For the first year, Walls plans to use 1 million RFID labels to cover both the initial and replenishing cases of product, as well as the pallet labels. Tom Felton, chief information officer at Walls Industries, says the company decided to tag all cases of goods headed for Wal-Mart, instead of only those falling under the mandate, because having to divert a portion of its goods for tagging would add labor and costs to its shipping process. Moreover, by tagging all cases shipped to Wal-Mart, the company can track their receipt into Wal-Mart's distribution centers and retail stores by accessing Wal-Mart's Retail Link Web site. Retail Link provides feedback on when and where tagged product is received, as well as when it is brought out to the stores' sales floors.

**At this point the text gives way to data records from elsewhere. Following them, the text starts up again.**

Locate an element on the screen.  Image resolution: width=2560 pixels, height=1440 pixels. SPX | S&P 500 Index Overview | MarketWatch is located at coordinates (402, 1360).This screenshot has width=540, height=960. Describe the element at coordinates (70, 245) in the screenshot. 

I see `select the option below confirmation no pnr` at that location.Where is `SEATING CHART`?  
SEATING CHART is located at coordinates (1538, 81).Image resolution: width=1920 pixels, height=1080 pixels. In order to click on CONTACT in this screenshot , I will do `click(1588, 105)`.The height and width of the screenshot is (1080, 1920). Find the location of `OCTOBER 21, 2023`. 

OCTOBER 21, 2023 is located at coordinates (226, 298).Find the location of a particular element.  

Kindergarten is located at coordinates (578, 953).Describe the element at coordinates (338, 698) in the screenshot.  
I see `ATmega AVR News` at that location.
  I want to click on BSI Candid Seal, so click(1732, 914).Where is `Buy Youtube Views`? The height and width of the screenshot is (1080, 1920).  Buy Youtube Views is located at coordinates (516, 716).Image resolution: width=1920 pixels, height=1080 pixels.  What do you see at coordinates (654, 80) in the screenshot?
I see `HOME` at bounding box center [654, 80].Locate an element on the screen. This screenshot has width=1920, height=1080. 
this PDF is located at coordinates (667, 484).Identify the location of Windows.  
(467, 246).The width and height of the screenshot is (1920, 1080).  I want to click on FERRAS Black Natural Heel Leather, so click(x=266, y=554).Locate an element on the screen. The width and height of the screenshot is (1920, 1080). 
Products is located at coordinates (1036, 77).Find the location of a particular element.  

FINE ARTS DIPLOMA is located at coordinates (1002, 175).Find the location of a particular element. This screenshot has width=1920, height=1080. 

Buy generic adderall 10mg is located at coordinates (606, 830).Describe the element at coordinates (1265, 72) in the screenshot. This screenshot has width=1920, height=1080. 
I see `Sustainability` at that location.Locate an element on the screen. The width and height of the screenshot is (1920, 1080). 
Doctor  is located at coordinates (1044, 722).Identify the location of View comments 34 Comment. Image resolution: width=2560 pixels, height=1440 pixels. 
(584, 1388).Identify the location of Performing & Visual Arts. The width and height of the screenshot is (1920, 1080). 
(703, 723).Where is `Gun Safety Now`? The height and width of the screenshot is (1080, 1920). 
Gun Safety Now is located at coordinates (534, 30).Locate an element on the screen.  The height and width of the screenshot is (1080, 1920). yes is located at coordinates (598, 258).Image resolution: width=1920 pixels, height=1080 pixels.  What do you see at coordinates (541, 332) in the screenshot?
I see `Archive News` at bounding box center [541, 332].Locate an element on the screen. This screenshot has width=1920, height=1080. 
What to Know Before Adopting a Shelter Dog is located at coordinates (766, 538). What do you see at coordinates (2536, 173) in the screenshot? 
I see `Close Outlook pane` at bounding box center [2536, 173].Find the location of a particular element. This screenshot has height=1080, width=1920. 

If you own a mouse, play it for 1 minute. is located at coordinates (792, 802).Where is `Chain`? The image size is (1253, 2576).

The addition of RFID to Walls' shipping process will also provide an important internal benefit: As the pallet loads of initial shipments and replenishment shipments are loaded onto outbound trucks, portal interrogators (readers) stationed around the truck will read the tags and confirm that each corresponding case or pallet has been loaded onto the vehicle. With RFID, "we'll have better visibility of our product as it goes out our door," says Felton. "If Wal-Mart says it never received something, we'll have the power of showing them that the tagged cases went onto the truck [and shipped from our warehouse]."

Walls Industries will also integrate the EPCs it generates into the advance shipment notice (ASN) it sends to Wal-Mart electronically as each shipment leaves its warehouse. Wal-Mart will use the ASNs to receive the shipments and confirm that each case and pallet is received.

According to Felton, the cost of RFID tags is still too high to merit tagging and tracking individual garments. Still, he says he is working with Manhattan Associates to ensure that the architecture of the RFID system is flexible and can accommodate item-level tagging, or the tagging of product headed for other retailers, in the future.

The Alien Technology EPC Gen 2 interrogators Walls plans to use, as well as the EPC Manager software, are currently being installed at the Walls warehouse, and testing of the tagging system will commence in the coming weeks. Felton says the Paxar smart labels Walls will contain Alien EPC Gen 2 inlays.